Schizophr Res. Author manuscript; available in PMC 2010 September 1.
Published in final edited form as:
PMCID: PMC2759675
NIHMSID: NIHMS119876

Upregulation of NRG-1 and VAMP-1 in Human Brain Aggregates Exposed to Clozapine

Gursharan Chana, Ph.D.,1 Ginger Lucero, M.F.S.,1 Shahid Salaria, Ph.D.,1 Jean Lozach, M.Sc.,2 Pinyi Du, B.Sc.,3 Christopher Woelk, Ph.D.,3 and Ian Everall, FRCPath., FRCPsych., Ph.D.1

Abstract

Growing genetic evidence has implicated a role for neuregulin-1 (NRG-1) in schizophrenia pathogenesis as well as alterations in SNAP receptor (SNARE) proteins at both gene and protein levels in post-mortem investigations. In relation to a potential therapeutic mechanism for atypical antipsychotic medications, clozapine has been shown to increase both NRG-1 levels and synaptic markers in rodents. As evidence continues to mount for a potential restoration in connectivity by antipsychotic medications being a mode of efficacy we chose to examine the effects of the atypical antipsychotic clozapine and the typical antipsychotic haloperidol on NRG-1 and SNARE protein transcripts in a human brain aggregates exposed to plasma levels chronically for a period of three weeks.

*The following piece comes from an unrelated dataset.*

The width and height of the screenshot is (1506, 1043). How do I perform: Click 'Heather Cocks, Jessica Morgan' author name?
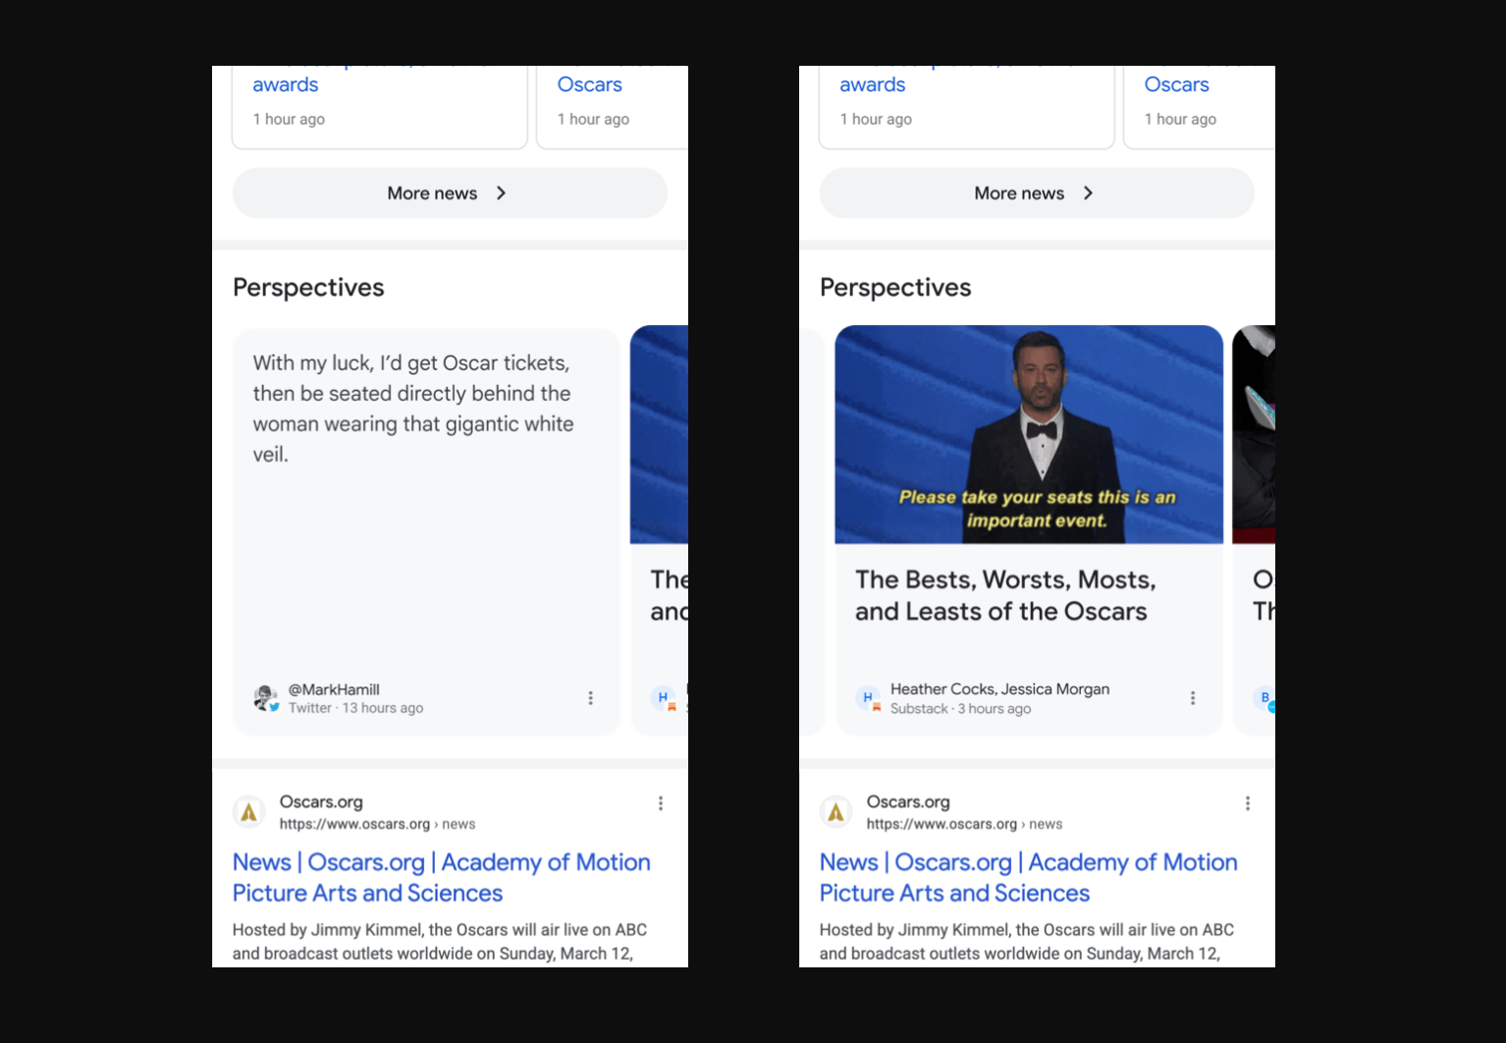click(x=1000, y=689)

At the end of this exposure period we performed quantitative real-time PCR to investigate the mRNA levels of NRG-1, VAMP-1 and SNAP-25. Overall we found that clozapine had the ability to upregulate NRG-1 (+3.58 fold change) and VAMP-1 (+1.92) while SNAP-25 remained unchanged. Changes for haloperidol exposed aggregates were below our cut-off of +1.5. Overall the results of our investigation lend further support to atypical antipsychotic medications having the potential to increase levels of neurotrophic and synaptic markers such as NRG-1 and VAMP-1, the former being a strong candidate susceptibility gene for schizophrenia. In the absence of frank neuronal loss in schizophrenia, restoration of neuronal and synaptic functions by atypical antipsychotics in the brains of schizophrenics maybe a key mechanism of therapeutic efficacy by re-establishing normal connectivity and functioning.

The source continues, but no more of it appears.